Tock Core Notes 2020-11-20

Attending

Branden Ghena
Amit Levy
Leon Schuermann
Arjun Deopujari
Johnathan Van Why
Vadim Sukhomlinov
Pat Pannuto
Brad Campbell
Phil Levis
Garret Kelly

Updates

OpenTitan

Brad: We decided to rename OpenTitan board to reduce confusion with the overall project. This is one kernel that runs on the hardware, not necessarily the only or final version.
Garret: We'll also have another top-level board pretty soon. So this clarifies which one this is.

Libtock-rs

Johnathan: I sent a PR, the Platform Design Story, to Libtock-rs. And it's being discussed in depth. https://github.com/tock/libtock-rs/pull/256

Dynamic App Loading

https://github.com/tock/tock/pull/2190
Brad: We want to give a quick overview to check people's thoughts. Right now it's just the traits, but an implementation is in progress.
Arjun: (Shares screen.
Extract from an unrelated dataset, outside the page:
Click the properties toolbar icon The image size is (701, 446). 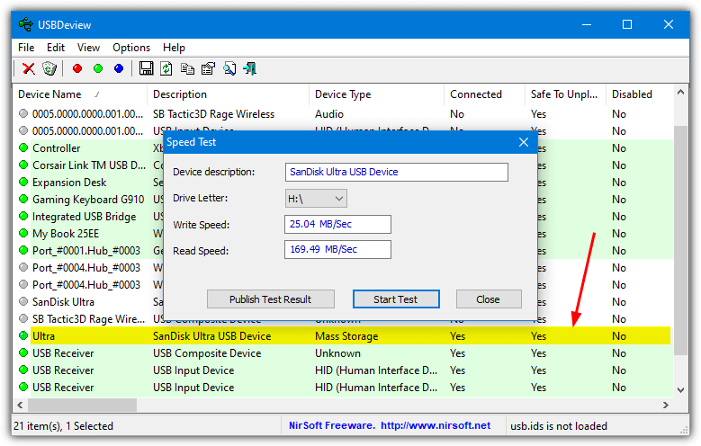point(209,68)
Diagram shows interactions of modules as a cross. AppLoader in the center talks to four separate capsules: WirelessProtocol, DecompressionModule, VerificationModule, and ValidationModule)
Arjun: DALS - Dynamic App Loading System. You should be able to load data from a remote source into flash at runtime. Then should be able to run an app from that data. Latest PR has most recent updates. There is a capsule AppLoader than handles everything and connects to other capsules. WirelessProtocol gets data. DecompressionModule decompresses the data. VerificationModule for crypto checks to verify signature. ValidationModule to decide whether to run that app right now.
Pat: Is validation different from some of the AppId stuff we've been talking about?
Arjun: Not necessarily. I wanted the system to be very modular and configurable.
Johnathan: If we have verified AppIDs, I expect the VerifiationModule to run the same checks as the app-startup-signature-check. So the decision of whether to run it is separate. Right now we don't really have a decision of whether to run apps, maybe a disabled bit or something. But it happens before verification at startup. Where your model has it the other way around. Which isn't bad, just interesting.
Arjun: Do you think the verify/validate model should be flipped?
Johnathan: I think it makes sense in that order for the dynamic system. I'm just thinking back on my proposal for startup loading, which does validation before verification. I don't see an issue either way right now, but it's something to think about for sure. In DALS you want to see if it's corrupted before you decide to run it.
Amit: The central component (AppLoader) receives potentially compressed blocks from the WirelessProtocol and then decompresses it. Why that instead of having the AppLoader instance receive already-decompressed chunks? i.e. having the wireless protocol decide on that decompression.
Arjun: So you're saying that whatever receives data might immediately decide to decompress it?
Amit: Yeah, you could decide on different schemes. Plus maybe USB doesn't have compression, but 6lowpan does.
Arjun: That definitely makes sense to me.
Brad: When we were thinking about this, we wanted to separate handling of data versus transmitting bits. So transport implementations don't need to implement decompression. So it made sense to have it be an optional thing called from AppLoader. Then we could reuse decompression scheme rather than building it into the protocol. Maybe instead WirelessProtocol should configure whether decompression is used.
Brad: I would say right now, I think it should stay as is. We can always have it be a null operation that's implemented in the future.
Amit: Definitely makes sense for decompression to be a separate module. But maybe it should be pipelined between protocol and AppLoader. Or maybe the AppLoader instance is the thing aware of the app protocol which can make decisions.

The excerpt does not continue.